- _Task data_
--- START ---

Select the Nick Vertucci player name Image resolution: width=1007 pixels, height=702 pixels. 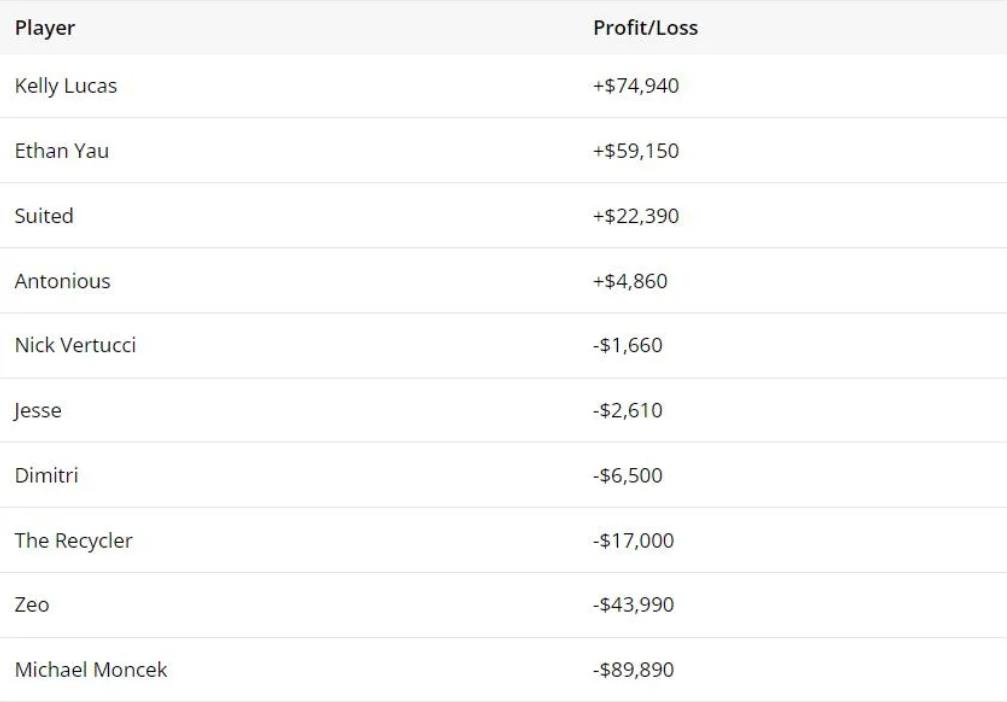pos(75,345)
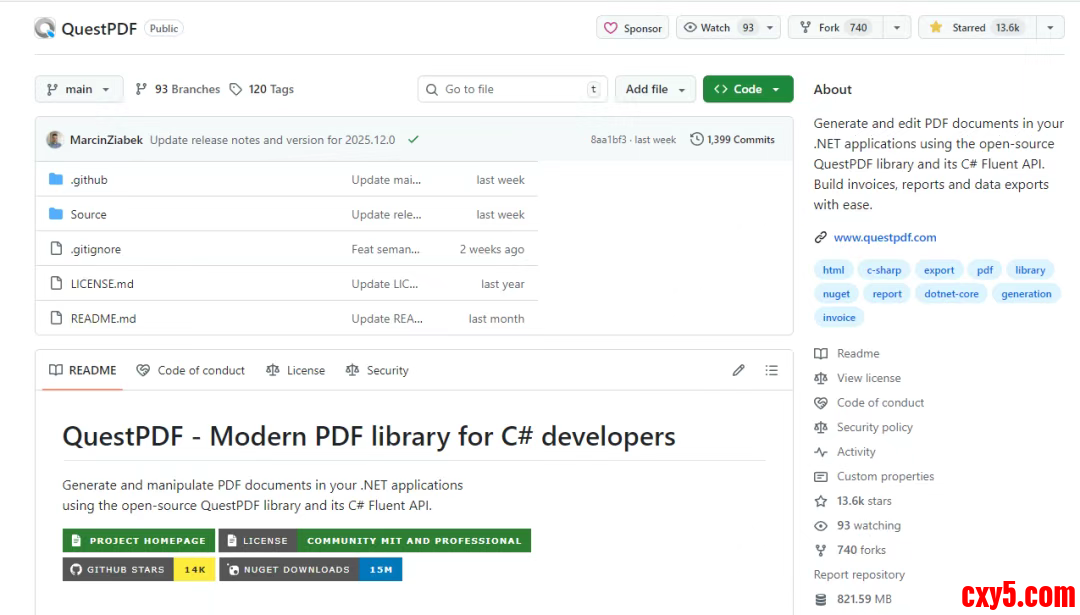Viewport: 1080px width, 615px height.
Task: Expand the main branch dropdown
Action: click(79, 89)
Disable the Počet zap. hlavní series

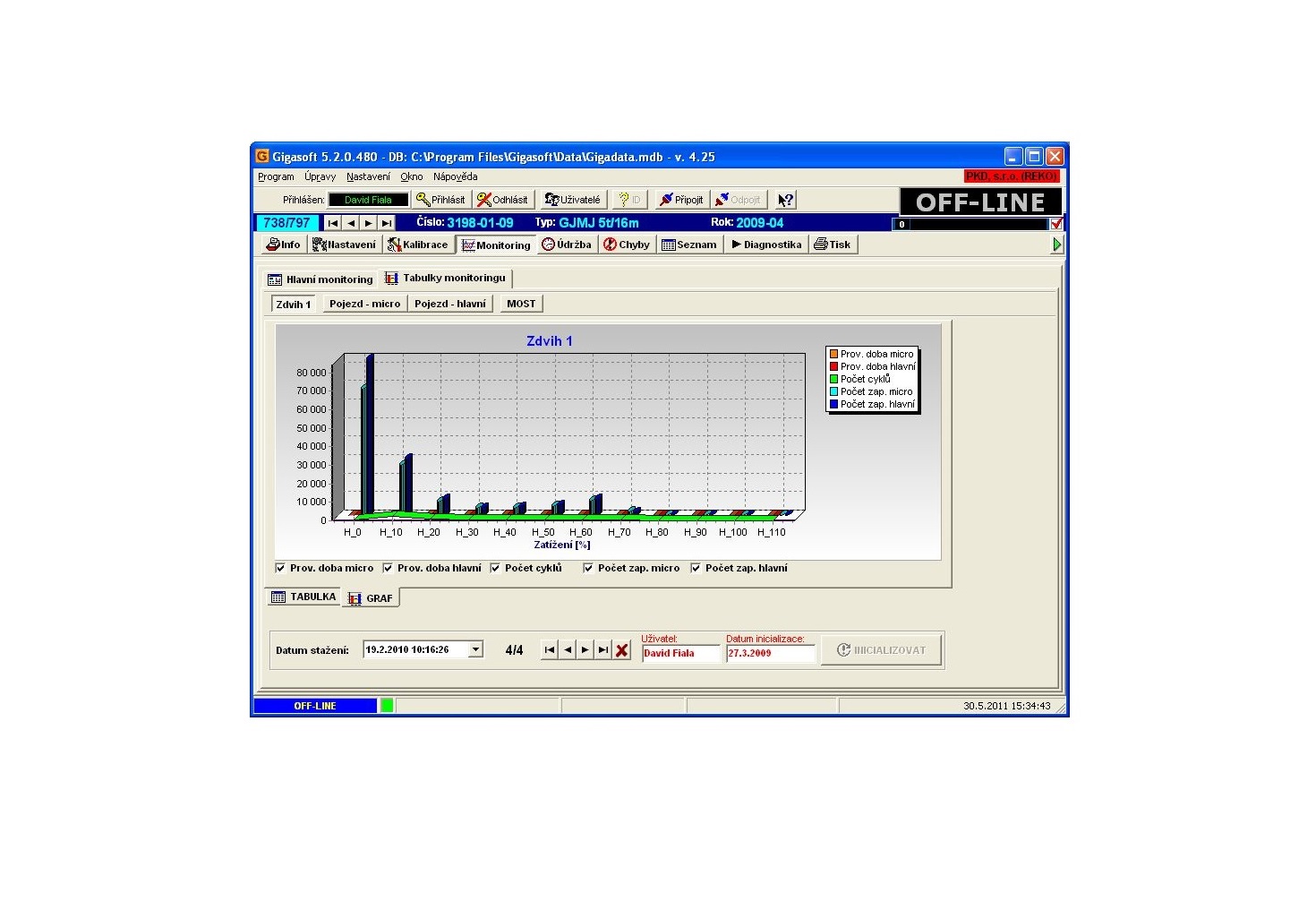click(696, 568)
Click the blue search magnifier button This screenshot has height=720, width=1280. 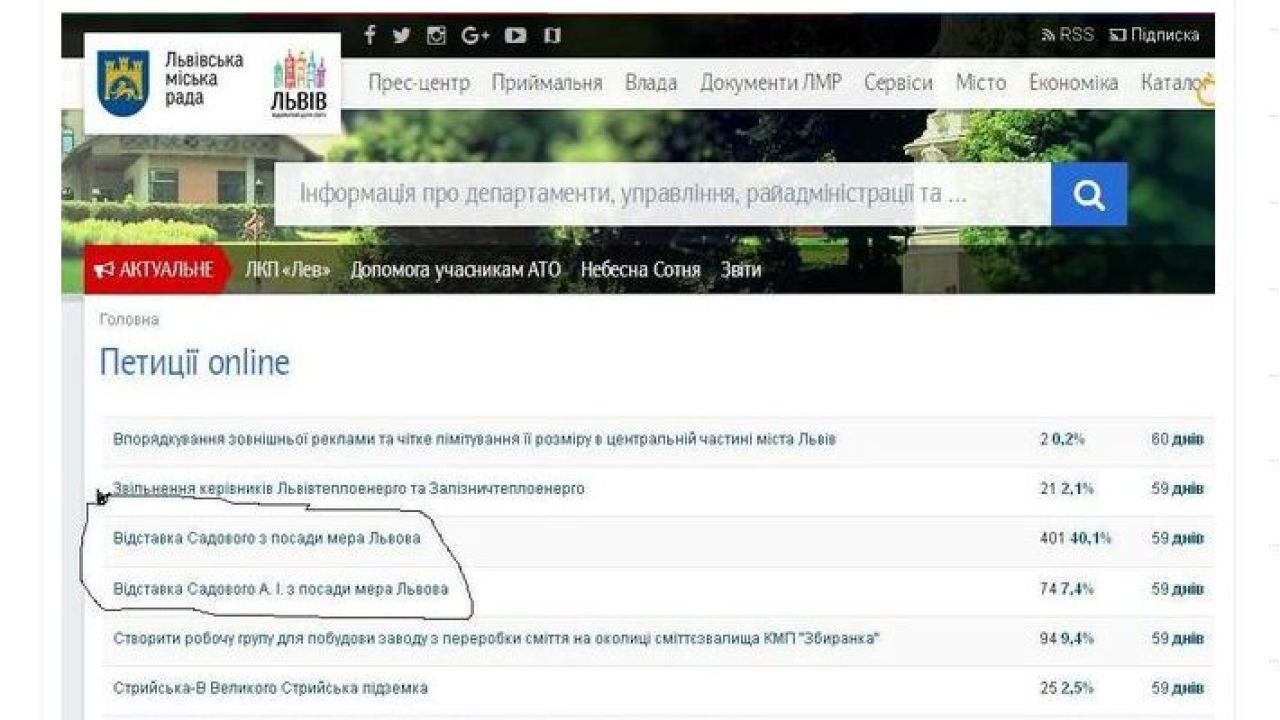coord(1089,194)
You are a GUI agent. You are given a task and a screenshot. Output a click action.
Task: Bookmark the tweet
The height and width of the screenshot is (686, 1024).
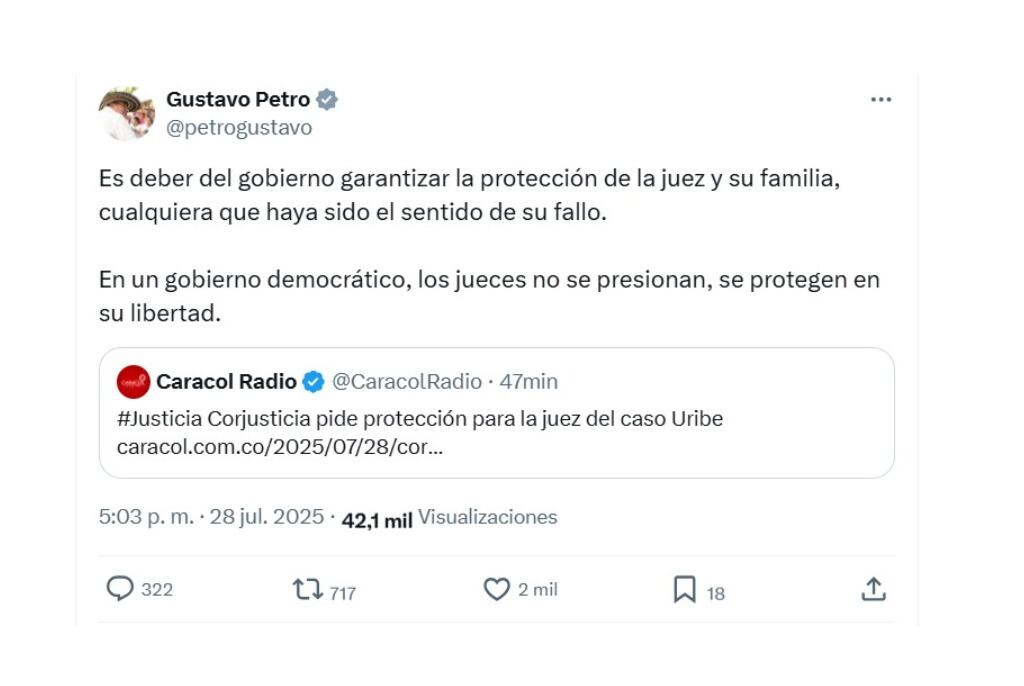pos(685,589)
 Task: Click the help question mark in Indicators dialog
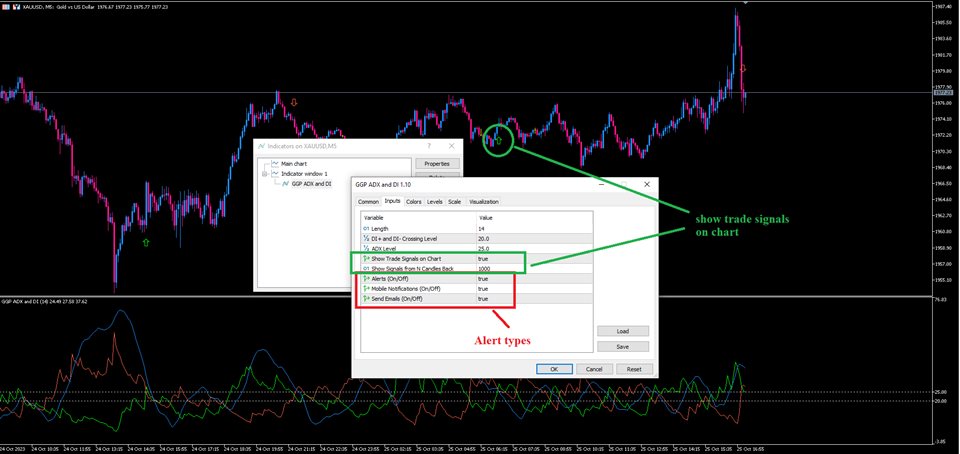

--- END ---

- _Task statement_
Reproduce exactly the lines from the one containing "Task: Bookmark the tweet" through the last line of the records, both included, leaving out every picture.

- _Response box_
Task: Bookmark the tweet
The height and width of the screenshot is (686, 1024).
pos(685,589)
 Task: Click the help question mark in Indicators dialog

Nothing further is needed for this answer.